Le lendemain, comme les vainqueurs n’avaient plus de souliers, ils s’en procuraient sur leurs victimes. Ils les tiraient de la glace et leur coupaient les pieds pour les faire dégeler et se chausser à neuf.

La guerre reprend une nouvelle activité au mois d’avril 1499 : le Schwabenlied nous transporte au nord, du côté de Constance. C’est le point faible ; les ennemis ont surpris le poste suisse à Ermattingen, sur une pointe avancée du lac.


« Constance, tu es pleine de finesse ; on t’a dit que le mois de mai ne fleurissait pas encore, que l’herbe n’était pas bien haute.

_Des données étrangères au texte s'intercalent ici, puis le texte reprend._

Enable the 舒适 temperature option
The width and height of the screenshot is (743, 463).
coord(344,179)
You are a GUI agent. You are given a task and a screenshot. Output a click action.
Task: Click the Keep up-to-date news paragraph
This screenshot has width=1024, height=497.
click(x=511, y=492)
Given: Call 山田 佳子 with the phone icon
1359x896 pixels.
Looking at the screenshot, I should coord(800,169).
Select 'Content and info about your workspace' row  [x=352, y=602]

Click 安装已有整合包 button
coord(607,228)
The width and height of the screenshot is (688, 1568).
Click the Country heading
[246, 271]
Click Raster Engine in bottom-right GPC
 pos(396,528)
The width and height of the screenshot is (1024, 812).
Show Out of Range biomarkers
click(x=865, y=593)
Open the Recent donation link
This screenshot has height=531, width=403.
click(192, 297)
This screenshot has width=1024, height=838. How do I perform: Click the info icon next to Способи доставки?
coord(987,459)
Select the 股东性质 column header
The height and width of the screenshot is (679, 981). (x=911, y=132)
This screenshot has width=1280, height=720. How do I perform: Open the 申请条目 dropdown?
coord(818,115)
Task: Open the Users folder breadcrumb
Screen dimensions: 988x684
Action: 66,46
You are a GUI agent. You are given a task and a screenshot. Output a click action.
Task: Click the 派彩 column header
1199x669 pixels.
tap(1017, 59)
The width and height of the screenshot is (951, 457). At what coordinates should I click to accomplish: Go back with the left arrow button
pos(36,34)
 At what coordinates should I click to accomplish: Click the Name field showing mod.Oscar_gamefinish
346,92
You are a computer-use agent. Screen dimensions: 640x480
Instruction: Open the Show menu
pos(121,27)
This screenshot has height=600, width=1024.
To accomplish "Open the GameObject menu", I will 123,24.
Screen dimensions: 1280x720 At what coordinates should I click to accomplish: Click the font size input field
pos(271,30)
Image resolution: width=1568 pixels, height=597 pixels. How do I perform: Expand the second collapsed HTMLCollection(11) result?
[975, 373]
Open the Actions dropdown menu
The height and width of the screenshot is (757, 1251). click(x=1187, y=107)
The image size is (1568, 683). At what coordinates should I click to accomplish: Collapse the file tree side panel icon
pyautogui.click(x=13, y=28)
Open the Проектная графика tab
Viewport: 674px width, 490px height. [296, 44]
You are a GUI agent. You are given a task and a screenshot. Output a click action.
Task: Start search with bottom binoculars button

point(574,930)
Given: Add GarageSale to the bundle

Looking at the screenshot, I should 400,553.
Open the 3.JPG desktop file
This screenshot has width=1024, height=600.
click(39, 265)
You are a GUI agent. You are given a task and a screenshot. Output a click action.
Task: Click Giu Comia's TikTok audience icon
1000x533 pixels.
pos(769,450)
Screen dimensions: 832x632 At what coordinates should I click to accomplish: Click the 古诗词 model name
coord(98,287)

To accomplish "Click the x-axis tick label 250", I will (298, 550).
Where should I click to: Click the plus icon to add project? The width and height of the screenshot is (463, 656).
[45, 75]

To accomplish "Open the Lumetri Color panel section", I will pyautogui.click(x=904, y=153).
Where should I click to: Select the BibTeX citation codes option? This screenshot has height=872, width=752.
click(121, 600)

Aussi tout ton monde de soldats n’est-il pas allé plus loin qu’Ermattingen, il ne s’est pas risqué en rase campagne avec les grossiers paysans.

« Et pourtant tu ne nous a pas échappé ; les paysans sont maîtres de tés canons. Ils t’ont dépouillée de tes beaux habits, ils ont fait danser à treize cents des tiens la danse des morts ! »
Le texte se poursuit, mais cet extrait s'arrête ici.